Marthanda Varma distanced himself from the controversy: the dead man, he told a newspaper, “had a small tiff with somebody in the temple, and not with me.” His own ties to the temple had been established when he was 56 days old and had been placed on the temple floor as an offering to its incumbent god, the creator Vishnu. He was obliged thereafter to pray there every day, and for the rest of his life he adhered to this strict duty.
When the high court of the then communist-controlled Kerala state, which includes the once-princely state of Travancore, ruled that management of the hoard should transfer to the Kerala authorities, Marthanda Varma appealed to the Indian supreme court in Delhi, which commissioned an independent report, concluding that he should remain the treasure’s guardian. But, it also decreed, the vaults had to be opened and their contents inspected.
There was little hint of what would be found. In 1908 cobras had scared off investigators who opened a single vault, and installation of electric fans in 1931 had given no clue. But what emerged, in piles once held in wooden crates that had turned to dust was, museum directors agreed, a once-in-a-millennium event, of greater import even than the contents of the Egyptian Pyramids.
One vault, deemed the most sacred, still lies closed. Openings of the treasure vaults have tended to be when money was needed, yet the inventory written on long thin palm leaves possibly dating back to 800 AD, suggest the vaults’ contents, centuries of offerings to the deity, are intact, with pilfering surprisingly rare.
For Ramaswamy Iyer Marthanda Varma, born on a staircase at Trivandrum’s Kowdiar Palace in 1922, and called by his mother “Peach”, the treasure belonged to the gods, and his temple duties were the last vestige of a royal heritage under which his elder brother had been the final ruler. His own accession as Maharajah of Travancore came on his brother’s death in 1991 – after Indira Gandhi’s 1971 Amendment to the Indian constitution, which ended erstwhile Indian princes’ entitlement to be called “ruler” and stopped the annual privy purse that had been awarded since independence in 1947.
He was educated by 14 palace tutors. He remembered a childhood stay with his mother in London, when he folded up as a paper boat a doctors’ report about his being too fat, and set it adrift on the Thames, so that she would not see it. He studied economics at Travancore University, and was a Sanskrit scholar.
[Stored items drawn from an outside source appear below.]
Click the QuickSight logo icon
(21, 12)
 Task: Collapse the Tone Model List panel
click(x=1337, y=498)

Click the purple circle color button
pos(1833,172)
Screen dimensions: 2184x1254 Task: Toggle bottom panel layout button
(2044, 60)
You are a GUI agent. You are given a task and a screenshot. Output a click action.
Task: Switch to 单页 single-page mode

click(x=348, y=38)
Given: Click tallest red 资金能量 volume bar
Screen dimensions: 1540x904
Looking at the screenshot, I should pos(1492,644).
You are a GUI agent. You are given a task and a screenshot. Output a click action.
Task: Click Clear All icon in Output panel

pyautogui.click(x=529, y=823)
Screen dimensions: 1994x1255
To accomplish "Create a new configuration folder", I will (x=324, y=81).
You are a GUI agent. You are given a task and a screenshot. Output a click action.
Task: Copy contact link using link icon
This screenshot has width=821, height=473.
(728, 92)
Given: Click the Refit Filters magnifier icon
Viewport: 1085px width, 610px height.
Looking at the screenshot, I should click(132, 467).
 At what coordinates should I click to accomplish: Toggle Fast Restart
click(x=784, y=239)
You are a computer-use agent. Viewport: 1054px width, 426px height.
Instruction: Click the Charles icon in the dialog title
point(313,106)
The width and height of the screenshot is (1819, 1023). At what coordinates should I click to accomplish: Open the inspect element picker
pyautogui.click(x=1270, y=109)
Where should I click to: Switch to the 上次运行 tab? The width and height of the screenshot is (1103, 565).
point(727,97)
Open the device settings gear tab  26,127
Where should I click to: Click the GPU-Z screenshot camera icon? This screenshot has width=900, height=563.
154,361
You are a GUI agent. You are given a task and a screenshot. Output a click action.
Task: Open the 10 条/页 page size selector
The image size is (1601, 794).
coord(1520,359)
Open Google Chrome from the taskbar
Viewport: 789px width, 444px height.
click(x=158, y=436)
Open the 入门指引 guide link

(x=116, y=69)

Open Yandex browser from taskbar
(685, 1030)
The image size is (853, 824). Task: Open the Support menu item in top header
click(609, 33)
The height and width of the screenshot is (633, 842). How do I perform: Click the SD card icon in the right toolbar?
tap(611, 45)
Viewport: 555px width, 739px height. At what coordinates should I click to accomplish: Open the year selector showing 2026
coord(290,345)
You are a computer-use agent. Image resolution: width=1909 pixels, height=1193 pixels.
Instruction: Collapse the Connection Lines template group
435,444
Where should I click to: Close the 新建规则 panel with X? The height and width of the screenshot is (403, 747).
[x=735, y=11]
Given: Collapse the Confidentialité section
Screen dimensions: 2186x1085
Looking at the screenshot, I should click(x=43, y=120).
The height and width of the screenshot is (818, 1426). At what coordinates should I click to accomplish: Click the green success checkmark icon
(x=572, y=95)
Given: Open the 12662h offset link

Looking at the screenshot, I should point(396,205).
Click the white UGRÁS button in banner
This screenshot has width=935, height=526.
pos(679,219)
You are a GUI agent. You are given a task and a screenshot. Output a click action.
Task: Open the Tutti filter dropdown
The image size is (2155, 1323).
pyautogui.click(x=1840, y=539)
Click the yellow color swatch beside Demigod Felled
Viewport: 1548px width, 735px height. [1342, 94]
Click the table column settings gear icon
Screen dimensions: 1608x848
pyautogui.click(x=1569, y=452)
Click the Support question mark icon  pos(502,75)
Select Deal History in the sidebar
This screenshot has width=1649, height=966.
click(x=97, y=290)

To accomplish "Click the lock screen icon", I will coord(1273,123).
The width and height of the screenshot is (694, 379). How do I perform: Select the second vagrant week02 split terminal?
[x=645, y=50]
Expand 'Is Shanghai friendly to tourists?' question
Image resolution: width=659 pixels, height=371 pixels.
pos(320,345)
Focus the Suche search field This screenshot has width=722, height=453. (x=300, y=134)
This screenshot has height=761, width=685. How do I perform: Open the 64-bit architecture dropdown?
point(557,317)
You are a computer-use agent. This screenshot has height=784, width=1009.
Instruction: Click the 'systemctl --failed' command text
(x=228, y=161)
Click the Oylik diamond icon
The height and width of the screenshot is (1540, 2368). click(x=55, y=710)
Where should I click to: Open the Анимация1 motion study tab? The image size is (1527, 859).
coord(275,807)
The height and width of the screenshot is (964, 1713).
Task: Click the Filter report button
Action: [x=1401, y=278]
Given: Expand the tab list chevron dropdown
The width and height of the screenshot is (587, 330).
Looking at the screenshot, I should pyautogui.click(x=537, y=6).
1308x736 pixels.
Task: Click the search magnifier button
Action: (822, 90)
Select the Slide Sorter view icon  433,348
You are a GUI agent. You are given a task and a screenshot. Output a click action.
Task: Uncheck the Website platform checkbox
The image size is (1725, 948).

He grew up under the administration of CP Ramaswami Iyer for his brother Chithira Thirunal Marthanda Varma. Ramaswami Iyer was a politician and qualified lawyer, who with Marthanda Varma’s mother, the Junior Rani, greatly increased industry and business in the princely state, quadrupling its wealth in what was dubbed its “golden age.” He joined the British Viceroy’s Executive Council in 1931, staying until 1936, when he became first minister of Travancore and opened the temple to all castes including Dalits or “untouchables”, an event praised by Mahatma Gandhi.
He remained well-loved, and presided over about 200 ceremonies annually such as the deity’s sea-bathing. He received visitors including, in 2013, the Prince of Wales and the Duchess of Cornwall, and, farther back, Somerset Maugham, Agatha Christie and Eleanor Roosevelt, who noted the matrilineal rules of succession, saying she did not understand them, but thought they were good for women.
He collected watches, was an accomplished photographer, loved horse-riding, driving a copper blue 180D Mercedes car, and was Travancore’s chief scout.
His nephew, Moolam Thirunal Rama Varma, succeeds him through the family’s female line.
Uthradom Thirunal Marthanda Varma, maharajah: born Trivandrum, India 22 March 1922; married 1945 Radha Devi Pillai-Kunjamma (one son, one daughter; died 2005); died Trivandrum, 16 December 2013.